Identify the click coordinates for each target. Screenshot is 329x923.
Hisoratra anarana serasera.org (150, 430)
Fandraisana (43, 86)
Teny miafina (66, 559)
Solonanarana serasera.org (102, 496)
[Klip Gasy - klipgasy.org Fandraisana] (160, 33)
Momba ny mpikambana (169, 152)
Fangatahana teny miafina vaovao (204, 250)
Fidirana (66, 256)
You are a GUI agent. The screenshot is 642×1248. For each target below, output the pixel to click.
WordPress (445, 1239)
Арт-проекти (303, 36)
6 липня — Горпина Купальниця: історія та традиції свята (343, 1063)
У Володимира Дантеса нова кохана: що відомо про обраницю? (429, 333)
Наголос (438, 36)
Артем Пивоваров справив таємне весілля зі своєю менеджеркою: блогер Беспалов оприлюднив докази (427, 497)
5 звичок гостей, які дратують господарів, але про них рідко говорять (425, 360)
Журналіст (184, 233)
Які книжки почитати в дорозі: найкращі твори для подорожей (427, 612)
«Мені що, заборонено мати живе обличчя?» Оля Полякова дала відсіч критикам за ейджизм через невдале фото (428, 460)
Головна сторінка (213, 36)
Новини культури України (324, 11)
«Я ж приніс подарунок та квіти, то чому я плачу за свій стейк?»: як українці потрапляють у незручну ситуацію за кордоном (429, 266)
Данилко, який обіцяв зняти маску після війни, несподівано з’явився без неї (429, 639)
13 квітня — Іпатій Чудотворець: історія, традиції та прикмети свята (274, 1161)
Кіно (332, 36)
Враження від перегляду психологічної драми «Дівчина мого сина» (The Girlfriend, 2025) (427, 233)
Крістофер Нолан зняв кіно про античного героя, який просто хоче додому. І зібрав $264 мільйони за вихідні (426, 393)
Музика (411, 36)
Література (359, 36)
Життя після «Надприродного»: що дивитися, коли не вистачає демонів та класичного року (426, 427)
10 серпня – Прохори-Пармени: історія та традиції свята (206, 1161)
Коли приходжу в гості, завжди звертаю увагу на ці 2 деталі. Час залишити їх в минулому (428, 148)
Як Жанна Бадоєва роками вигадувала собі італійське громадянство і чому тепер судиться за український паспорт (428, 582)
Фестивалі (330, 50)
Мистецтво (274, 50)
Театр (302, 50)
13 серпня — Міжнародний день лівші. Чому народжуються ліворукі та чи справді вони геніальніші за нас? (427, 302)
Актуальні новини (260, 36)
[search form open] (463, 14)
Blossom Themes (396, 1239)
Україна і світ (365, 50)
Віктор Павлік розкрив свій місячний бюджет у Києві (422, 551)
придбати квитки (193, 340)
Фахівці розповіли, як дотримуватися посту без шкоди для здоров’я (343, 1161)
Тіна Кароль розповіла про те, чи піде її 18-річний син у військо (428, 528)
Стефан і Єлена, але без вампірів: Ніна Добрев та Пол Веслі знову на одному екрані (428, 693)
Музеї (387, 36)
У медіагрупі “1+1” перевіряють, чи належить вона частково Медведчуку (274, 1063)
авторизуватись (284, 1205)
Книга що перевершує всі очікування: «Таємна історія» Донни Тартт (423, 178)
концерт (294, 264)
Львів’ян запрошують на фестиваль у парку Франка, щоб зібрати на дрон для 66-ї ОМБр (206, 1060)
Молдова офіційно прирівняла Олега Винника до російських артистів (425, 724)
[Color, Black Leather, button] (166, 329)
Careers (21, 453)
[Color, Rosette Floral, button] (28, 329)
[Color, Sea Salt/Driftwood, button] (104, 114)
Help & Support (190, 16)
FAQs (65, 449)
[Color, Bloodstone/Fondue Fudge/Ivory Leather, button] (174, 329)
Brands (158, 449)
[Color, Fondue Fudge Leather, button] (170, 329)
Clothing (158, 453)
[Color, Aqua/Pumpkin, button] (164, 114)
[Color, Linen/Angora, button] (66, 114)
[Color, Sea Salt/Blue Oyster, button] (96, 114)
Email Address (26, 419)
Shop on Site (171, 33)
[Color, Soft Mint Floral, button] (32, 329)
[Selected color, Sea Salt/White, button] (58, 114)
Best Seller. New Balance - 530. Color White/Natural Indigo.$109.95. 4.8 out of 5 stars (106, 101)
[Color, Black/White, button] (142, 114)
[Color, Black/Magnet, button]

....

» GIVEN REQUEST
Rename every "button" in the records above to "control", and change nothing else.

» OUTPUT FOR THIS TASK
Identify the click coordinates for each target. Screenshot is 329x923.
Hisoratra anarana serasera.org (150, 430)
Fandraisana (43, 86)
Teny miafina (66, 559)
Solonanarana serasera.org (102, 496)
[Klip Gasy - klipgasy.org Fandraisana] (160, 33)
Momba ny mpikambana (169, 152)
Fangatahana teny miafina vaovao (204, 250)
Fidirana (66, 256)
You are a GUI agent. The screenshot is 642×1248. For each target below, output the pixel to click.
WordPress (445, 1239)
Арт-проекти (303, 36)
6 липня — Горпина Купальниця: історія та традиції свята (343, 1063)
У Володимира Дантеса нова кохана: що відомо про обраницю? (429, 333)
Наголос (438, 36)
Артем Пивоваров справив таємне весілля зі своєю менеджеркою: блогер Беспалов оприлюднив докази (427, 497)
5 звичок гостей, які дратують господарів, але про них рідко говорять (425, 360)
Журналіст (184, 233)
Які книжки почитати в дорозі: найкращі твори для подорожей (427, 612)
«Мені що, заборонено мати живе обличчя?» Оля Полякова дала відсіч критикам за ейджизм через невдале фото (428, 460)
Головна сторінка (213, 36)
Новини культури України (324, 11)
«Я ж приніс подарунок та квіти, то чому я плачу за свій стейк?»: як українці потрапляють у незручну ситуацію за кордоном (429, 266)
Данилко, який обіцяв зняти маску після війни, несподівано з’явився без неї (429, 639)
13 квітня — Іпатій Чудотворець: історія, традиції та прикмети свята (274, 1161)
Кіно (332, 36)
Враження від перегляду психологічної драми «Дівчина мого сина» (The Girlfriend, 2025) (427, 233)
Крістофер Нолан зняв кіно про античного героя, який просто хоче додому. І зібрав $264 мільйони за вихідні (426, 393)
Музика (411, 36)
Література (359, 36)
Життя після «Надприродного»: що дивитися, коли не вистачає демонів та класичного року (426, 427)
10 серпня – Прохори-Пармени: історія та традиції свята (206, 1161)
Коли приходжу в гості, завжди звертаю увагу на ці 2 деталі. Час залишити їх в минулому (428, 148)
Як Жанна Бадоєва роками вигадувала собі італійське громадянство і чому тепер судиться за український паспорт (428, 582)
Фестивалі (330, 50)
Мистецтво (274, 50)
Театр (302, 50)
13 серпня — Міжнародний день лівші. Чому народжуються ліворукі та чи справді вони геніальніші за нас? (427, 302)
Актуальні новини (260, 36)
[search form open] (463, 14)
Blossom Themes (396, 1239)
Україна і світ (365, 50)
Віктор Павлік розкрив свій місячний бюджет у Києві (422, 551)
придбати квитки (193, 340)
Фахівці розповіли, як дотримуватися посту без шкоди для здоров’я (343, 1161)
Тіна Кароль розповіла про те, чи піде її 18-річний син у військо (428, 528)
Стефан і Єлена, але без вампірів: Ніна Добрев та Пол Веслі знову на одному екрані (428, 693)
Музеї (387, 36)
У медіагрупі “1+1” перевіряють, чи належить вона частково Медведчуку (274, 1063)
авторизуватись (284, 1205)
Книга що перевершує всі очікування: «Таємна історія» Донни Тартт (423, 178)
концерт (294, 264)
Львів’ян запрошують на фестиваль у парку Франка, щоб зібрати на дрон для 66-ї ОМБр (206, 1060)
Молдова офіційно прирівняла Олега Винника до російських артистів (425, 724)
[Color, Black Leather, control] (166, 329)
Careers (21, 453)
[Color, Rosette Floral, control] (28, 329)
[Color, Sea Salt/Driftwood, control] (104, 114)
Help & Support (190, 16)
FAQs (65, 449)
[Color, Bloodstone/Fondue Fudge/Ivory Leather, control] (174, 329)
Brands (158, 449)
[Color, Fondue Fudge Leather, control] (170, 329)
Clothing (158, 453)
[Color, Aqua/Pumpkin, control] (164, 114)
[Color, Linen/Angora, control] (66, 114)
[Color, Sea Salt/Blue Oyster, control] (96, 114)
Email Address (26, 419)
Shop on Site (171, 33)
[Color, Soft Mint Floral, control] (32, 329)
[Selected color, Sea Salt/White, control] (58, 114)
Best Seller. New Balance - 530. Color White/Natural Indigo.$109.95. 4.8 out of 5 stars (106, 101)
[Color, Black/White, control] (142, 114)
[Color, Black/Magnet, control]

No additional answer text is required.